Before we load the config file, we will probably want to check the inferred types against an agreed signature (a.k.a. schema validation). The Expresso API provides a Template Haskell quasi-quoter to make this convenient from within Haskell:

import Expresso.TH.QQ

schema :: Type
schema =
  [expressoType|
    { cachePath   : <Default : {}, Override : Text>
    , taskThreads : <Default : {}, Override : Int>
    , profiles :
        [ { name     : Text
          , location : Text
          , include  : [Text]
          , exclude  : [Text]
          , source   : Text
          }
        ]
    }|]

We can thus load, validate and evaluate the above config file using the following code:

loadConfig :: FilePath -> IO (Either String Config)
loadConfig = evalFile (Just schema)

Note that we can also install our own custom values/functions for users to reference in their config files. For example:

loadConfig :: FilePath -> IO (Either String Config)
loadConfig = evalFile' envs (Just schema)
  where
    envs = installBinding "system" TText (inj System.Info.os)
         . installBinding "takeFileName"  (TFun TText TText) (inj takeFileName)
         . installBinding "takeDirectory" (TFun TText TText) (inj takeDirectory)
         . installBinding "doesPathExist" (TFun TText TBool) (inj doesPathExist) -- NB: This does IO reads
         $ initEnvironments

Finally, we need not limit ourselves to config files that specify record values. We can project Expresso function values into Haskell functions (in IO), allowing higher-order config files!
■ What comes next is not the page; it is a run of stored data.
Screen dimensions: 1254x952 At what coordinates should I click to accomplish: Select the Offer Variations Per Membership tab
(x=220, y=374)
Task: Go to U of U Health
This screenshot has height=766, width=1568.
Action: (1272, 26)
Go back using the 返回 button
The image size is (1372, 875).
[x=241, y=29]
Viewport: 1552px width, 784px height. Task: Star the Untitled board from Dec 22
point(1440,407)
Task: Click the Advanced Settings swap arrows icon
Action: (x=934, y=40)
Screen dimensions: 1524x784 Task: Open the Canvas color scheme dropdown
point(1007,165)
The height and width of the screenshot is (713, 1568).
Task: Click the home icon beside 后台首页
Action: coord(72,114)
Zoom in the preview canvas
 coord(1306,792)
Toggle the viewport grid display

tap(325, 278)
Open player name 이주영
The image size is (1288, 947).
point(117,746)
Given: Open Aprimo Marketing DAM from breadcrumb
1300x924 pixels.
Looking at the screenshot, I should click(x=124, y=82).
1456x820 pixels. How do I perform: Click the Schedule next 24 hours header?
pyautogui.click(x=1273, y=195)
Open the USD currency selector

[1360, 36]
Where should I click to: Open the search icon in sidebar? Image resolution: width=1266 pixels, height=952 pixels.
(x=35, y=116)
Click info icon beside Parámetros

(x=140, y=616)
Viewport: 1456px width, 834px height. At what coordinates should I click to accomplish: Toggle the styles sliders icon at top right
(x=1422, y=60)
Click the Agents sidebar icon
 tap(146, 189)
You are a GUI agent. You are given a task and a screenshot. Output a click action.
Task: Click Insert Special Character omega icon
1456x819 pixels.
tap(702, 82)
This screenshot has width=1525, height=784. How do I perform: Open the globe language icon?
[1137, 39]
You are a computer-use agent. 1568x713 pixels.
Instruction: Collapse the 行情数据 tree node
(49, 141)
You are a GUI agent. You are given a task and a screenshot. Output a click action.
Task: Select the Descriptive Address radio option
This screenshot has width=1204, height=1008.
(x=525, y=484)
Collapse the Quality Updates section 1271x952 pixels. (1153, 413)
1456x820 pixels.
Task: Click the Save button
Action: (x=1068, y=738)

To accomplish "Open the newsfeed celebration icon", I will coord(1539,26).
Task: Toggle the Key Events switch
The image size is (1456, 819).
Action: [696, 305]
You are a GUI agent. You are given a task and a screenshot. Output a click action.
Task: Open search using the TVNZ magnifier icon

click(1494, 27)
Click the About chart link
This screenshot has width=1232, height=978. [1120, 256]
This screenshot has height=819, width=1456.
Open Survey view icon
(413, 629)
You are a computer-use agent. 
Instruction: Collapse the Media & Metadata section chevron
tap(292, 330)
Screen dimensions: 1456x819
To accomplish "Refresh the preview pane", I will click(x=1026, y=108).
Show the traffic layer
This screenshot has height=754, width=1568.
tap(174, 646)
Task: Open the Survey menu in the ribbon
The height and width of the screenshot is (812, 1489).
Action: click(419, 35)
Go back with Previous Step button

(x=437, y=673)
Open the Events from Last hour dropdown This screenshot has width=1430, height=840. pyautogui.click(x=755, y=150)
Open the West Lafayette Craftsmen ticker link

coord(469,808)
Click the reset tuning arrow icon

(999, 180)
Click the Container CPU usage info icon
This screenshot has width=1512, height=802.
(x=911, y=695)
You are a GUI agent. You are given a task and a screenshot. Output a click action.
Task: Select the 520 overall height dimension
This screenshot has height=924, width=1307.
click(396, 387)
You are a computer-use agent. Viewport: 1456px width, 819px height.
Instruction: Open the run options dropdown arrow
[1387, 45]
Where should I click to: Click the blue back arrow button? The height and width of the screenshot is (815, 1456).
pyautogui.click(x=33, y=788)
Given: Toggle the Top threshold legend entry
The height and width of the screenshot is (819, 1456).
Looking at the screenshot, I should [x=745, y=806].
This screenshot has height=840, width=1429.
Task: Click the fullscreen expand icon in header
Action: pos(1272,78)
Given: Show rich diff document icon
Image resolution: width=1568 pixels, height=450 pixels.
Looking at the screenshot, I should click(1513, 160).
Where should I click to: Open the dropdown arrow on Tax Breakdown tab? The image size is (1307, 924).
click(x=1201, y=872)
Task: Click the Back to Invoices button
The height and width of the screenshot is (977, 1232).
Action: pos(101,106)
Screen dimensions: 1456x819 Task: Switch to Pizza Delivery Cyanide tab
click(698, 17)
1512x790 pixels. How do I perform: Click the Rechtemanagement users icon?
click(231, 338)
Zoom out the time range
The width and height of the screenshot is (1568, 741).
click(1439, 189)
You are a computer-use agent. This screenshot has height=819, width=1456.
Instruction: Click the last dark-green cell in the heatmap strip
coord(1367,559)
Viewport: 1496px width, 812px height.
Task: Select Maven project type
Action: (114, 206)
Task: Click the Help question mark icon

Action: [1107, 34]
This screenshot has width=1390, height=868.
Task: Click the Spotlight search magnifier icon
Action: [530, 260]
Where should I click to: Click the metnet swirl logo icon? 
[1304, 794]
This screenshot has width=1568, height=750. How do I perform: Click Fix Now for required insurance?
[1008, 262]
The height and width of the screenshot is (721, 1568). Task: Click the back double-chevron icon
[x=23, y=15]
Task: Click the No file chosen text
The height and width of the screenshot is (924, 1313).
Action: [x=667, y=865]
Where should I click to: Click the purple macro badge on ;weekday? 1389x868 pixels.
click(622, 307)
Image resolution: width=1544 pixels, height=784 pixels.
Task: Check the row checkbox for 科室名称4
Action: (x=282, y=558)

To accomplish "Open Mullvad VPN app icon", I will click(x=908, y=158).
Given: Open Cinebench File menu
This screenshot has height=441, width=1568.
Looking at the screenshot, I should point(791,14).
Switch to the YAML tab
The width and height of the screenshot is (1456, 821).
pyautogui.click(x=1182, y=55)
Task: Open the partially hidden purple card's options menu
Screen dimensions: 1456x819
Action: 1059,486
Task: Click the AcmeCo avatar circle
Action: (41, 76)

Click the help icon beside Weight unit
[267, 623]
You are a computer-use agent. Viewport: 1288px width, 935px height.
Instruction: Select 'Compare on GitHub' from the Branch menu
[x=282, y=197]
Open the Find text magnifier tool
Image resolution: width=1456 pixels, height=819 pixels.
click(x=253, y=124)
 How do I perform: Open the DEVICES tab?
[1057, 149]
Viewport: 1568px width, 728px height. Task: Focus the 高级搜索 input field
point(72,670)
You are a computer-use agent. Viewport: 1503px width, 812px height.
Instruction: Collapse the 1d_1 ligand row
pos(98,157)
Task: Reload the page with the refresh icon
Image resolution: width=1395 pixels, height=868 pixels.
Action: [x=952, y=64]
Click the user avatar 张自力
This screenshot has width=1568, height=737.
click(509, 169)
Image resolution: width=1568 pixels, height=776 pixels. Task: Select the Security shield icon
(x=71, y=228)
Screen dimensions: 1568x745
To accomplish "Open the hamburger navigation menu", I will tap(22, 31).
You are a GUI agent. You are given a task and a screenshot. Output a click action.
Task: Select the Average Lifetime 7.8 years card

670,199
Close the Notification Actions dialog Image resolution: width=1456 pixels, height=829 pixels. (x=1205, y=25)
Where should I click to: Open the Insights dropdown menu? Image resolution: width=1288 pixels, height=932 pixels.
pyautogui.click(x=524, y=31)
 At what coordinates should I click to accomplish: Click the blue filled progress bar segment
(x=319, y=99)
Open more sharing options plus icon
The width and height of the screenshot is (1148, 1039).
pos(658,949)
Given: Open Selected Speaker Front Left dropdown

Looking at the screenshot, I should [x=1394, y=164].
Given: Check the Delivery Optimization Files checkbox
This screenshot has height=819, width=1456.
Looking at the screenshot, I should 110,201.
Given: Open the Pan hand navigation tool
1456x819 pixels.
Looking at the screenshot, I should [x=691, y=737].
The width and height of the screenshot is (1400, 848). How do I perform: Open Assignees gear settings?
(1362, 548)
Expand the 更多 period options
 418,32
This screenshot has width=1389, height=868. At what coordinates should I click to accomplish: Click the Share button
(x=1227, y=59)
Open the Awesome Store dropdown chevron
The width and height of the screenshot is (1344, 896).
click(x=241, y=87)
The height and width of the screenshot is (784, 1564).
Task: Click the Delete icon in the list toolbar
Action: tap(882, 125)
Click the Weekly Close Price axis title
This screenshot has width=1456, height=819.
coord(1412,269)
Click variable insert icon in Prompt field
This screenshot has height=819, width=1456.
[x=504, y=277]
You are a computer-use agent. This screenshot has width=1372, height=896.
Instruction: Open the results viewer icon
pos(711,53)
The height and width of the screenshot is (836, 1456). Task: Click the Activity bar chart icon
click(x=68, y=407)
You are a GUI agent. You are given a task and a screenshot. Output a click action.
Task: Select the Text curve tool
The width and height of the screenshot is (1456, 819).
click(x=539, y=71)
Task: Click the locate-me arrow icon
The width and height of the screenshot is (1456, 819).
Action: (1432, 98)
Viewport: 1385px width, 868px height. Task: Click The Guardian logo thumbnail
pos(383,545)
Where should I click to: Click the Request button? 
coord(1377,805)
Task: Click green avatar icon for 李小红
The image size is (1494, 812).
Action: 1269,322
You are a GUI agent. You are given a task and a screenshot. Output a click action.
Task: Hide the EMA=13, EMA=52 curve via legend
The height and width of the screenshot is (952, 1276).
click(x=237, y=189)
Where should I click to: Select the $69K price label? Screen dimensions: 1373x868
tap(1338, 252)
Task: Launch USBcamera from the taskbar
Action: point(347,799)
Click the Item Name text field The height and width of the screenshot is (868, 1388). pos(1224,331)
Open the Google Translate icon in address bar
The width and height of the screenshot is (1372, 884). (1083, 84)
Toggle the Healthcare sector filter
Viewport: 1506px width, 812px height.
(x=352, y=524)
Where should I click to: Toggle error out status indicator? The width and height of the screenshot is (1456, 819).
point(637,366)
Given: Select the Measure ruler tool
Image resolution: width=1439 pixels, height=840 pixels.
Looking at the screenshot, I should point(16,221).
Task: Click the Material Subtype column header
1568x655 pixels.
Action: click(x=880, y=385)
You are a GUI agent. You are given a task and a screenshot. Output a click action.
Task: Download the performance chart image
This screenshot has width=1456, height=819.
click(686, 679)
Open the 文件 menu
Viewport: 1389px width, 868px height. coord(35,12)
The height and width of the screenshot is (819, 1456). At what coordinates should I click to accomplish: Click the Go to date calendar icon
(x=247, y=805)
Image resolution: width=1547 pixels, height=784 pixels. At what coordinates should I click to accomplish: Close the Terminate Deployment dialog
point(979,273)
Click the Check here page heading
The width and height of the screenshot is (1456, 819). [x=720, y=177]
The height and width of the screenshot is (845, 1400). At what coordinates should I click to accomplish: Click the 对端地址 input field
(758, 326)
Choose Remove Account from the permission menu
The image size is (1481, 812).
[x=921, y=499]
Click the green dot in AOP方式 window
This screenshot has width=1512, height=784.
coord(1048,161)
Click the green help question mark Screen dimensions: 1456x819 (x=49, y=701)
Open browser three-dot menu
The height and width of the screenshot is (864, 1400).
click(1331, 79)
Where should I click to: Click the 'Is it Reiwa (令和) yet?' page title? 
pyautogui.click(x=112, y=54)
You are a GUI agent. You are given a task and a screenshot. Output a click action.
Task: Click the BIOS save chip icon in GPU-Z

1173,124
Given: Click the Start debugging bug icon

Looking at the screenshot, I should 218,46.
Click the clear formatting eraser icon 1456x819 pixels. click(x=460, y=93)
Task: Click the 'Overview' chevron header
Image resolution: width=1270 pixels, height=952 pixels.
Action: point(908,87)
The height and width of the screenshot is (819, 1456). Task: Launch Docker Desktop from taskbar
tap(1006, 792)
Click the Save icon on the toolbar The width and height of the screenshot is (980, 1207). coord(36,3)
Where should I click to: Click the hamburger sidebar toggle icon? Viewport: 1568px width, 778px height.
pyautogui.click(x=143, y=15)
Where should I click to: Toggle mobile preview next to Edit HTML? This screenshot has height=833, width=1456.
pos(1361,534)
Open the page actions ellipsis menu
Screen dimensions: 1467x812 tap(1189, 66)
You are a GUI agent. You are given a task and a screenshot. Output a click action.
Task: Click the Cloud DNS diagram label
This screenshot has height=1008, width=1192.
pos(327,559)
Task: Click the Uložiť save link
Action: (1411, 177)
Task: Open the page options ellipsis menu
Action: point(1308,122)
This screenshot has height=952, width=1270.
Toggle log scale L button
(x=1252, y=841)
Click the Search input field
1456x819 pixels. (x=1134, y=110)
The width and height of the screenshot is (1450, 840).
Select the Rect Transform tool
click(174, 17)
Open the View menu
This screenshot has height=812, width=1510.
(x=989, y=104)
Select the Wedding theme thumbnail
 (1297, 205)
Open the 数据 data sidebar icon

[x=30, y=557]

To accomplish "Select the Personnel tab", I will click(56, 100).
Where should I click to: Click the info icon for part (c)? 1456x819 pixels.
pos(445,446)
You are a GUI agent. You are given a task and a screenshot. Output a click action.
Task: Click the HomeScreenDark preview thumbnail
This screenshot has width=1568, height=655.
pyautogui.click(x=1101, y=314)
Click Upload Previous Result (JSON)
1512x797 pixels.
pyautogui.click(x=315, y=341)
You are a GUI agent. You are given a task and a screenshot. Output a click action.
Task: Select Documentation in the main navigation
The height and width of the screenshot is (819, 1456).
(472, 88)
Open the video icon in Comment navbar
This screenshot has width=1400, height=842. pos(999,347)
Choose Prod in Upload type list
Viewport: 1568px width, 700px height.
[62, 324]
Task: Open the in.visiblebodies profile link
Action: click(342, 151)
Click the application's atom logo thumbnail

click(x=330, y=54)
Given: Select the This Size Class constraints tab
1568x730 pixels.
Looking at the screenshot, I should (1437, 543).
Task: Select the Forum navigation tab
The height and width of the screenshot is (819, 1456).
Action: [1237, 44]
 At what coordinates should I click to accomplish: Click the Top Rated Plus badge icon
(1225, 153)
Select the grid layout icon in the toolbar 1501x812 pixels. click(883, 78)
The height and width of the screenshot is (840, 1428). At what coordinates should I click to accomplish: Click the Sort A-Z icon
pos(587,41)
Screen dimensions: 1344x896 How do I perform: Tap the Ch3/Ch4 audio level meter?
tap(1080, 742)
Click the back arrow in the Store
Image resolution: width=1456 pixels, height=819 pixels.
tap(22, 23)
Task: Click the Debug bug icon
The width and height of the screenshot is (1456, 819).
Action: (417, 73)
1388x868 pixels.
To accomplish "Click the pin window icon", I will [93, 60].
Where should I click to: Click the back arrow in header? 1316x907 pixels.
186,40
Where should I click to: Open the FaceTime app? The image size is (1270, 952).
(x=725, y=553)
The projection itself is handled by the HasValue class, just like any other value:

 Haskell> Right (f :: Integer -> IO Integer) <- evalString (Just $ TFun TInt TInt) "x -> x + 1"
 Haskell> f 1
 2

References

Expresso is built upon many ideas described in the following publications:

  • "Practical type inference for arbitrary-rank types" Peyton-Jones et al. 2011.
  • "A Polymorphic Type System for Extensible Records and Variants" B. R. Gaster and M. P. Jones, 1996.
  • "Extensible records with scoped labels" D. Leijen, 2005.